[begin RECORDS PROVIDED]

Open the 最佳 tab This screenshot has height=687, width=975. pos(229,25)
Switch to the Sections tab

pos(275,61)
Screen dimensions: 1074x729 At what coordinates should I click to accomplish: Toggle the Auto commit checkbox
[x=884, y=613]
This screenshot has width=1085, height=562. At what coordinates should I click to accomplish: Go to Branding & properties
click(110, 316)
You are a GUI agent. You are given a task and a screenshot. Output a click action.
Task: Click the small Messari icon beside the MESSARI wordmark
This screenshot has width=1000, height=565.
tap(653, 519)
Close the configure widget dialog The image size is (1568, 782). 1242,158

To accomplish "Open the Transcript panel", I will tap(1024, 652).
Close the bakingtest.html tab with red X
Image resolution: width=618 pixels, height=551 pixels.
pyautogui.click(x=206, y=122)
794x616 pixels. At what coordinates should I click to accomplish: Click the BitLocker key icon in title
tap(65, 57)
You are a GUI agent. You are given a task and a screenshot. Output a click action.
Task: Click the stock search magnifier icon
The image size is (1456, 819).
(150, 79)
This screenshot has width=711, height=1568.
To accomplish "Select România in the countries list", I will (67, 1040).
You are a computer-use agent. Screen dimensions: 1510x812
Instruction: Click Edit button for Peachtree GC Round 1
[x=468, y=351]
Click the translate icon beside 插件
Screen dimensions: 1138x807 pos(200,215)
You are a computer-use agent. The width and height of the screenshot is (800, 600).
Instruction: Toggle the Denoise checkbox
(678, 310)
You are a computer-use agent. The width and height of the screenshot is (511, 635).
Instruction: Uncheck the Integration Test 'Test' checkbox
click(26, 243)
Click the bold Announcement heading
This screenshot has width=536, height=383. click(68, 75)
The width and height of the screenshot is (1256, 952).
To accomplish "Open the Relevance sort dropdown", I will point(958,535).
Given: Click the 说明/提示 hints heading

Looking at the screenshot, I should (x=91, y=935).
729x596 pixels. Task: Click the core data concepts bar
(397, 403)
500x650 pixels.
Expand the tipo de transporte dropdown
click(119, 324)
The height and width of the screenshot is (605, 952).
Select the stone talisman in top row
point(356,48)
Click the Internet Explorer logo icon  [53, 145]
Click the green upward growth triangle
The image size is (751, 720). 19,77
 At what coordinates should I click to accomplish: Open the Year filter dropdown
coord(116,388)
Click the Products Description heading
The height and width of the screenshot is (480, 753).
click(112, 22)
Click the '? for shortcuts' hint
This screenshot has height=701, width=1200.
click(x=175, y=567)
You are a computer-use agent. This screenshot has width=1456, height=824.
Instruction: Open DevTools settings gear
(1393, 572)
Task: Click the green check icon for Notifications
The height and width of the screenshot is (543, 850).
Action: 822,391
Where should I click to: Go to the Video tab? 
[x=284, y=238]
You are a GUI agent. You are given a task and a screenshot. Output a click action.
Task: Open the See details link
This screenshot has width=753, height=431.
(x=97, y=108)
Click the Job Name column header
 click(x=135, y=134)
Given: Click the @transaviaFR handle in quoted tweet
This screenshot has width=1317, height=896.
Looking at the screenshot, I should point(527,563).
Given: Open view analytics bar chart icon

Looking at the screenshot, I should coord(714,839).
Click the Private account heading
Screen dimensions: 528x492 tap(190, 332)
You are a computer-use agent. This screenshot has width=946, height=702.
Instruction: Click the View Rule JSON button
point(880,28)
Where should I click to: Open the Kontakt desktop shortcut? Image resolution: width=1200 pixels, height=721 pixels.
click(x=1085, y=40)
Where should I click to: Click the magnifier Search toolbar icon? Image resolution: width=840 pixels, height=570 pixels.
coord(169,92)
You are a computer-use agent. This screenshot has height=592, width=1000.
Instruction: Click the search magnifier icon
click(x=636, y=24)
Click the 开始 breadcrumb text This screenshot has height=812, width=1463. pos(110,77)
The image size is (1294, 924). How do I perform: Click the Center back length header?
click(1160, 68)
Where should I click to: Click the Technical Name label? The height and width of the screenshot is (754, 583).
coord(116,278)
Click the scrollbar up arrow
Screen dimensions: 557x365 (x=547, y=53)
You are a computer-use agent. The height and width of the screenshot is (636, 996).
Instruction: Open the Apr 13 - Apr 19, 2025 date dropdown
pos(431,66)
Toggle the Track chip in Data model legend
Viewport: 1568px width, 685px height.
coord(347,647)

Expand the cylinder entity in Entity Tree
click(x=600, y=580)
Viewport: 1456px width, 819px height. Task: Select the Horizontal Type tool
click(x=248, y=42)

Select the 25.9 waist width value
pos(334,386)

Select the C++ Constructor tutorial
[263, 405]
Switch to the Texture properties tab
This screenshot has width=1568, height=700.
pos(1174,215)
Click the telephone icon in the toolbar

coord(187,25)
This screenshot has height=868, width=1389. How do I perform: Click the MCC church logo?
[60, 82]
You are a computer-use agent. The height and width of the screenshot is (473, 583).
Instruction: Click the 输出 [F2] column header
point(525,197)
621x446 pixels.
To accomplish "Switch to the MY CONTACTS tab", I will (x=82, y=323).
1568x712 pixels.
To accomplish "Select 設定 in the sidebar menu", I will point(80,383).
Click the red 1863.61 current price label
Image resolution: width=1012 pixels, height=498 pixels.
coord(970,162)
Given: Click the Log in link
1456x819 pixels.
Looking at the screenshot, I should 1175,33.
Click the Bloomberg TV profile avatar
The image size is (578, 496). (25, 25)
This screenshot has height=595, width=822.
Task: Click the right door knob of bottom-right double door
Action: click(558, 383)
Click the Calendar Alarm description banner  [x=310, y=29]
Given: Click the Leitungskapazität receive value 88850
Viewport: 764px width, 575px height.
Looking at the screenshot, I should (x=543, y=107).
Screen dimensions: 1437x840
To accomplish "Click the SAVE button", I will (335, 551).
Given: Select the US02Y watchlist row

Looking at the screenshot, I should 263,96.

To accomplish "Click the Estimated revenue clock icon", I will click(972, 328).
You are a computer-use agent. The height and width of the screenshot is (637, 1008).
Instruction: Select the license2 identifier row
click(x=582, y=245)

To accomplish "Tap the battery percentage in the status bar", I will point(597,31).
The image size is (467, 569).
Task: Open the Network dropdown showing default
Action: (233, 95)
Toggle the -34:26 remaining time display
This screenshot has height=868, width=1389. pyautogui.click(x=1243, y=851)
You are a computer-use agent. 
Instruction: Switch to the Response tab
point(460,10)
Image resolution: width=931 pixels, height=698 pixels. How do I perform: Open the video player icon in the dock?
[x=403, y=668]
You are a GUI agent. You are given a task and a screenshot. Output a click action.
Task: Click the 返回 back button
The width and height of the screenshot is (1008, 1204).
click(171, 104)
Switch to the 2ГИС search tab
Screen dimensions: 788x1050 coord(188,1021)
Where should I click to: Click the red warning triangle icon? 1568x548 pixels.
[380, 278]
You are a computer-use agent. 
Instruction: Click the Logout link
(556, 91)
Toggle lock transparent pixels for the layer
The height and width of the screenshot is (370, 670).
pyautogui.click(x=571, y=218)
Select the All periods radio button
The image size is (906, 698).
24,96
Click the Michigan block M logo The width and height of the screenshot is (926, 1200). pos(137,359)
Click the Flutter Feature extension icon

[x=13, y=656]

[end RECORDS PROVIDED]

PROBLEM REQUIREMENTS:
Rescale the items from the line with "Expand the cylinder entity in Entity Tree" up to and including the line with "coord(187,25)": repeat every line, requests included, multiplying each coordinate in the answers by 2.25 and rounding to whole numbers with halves rounded up. Leave all numbers in the requests unchanged.

WORKED ANSWER:
Expand the cylinder entity in Entity Tree
click(x=1350, y=1305)
Viewport: 1456px width, 819px height. Task: Select the Horizontal Type tool
click(x=558, y=95)

Select the 25.9 waist width value
pos(752,869)

Select the C++ Constructor tutorial
[592, 911]
Switch to the Texture properties tab
This screenshot has width=1568, height=700.
pos(2642,484)
Click the telephone icon in the toolbar

coord(421,56)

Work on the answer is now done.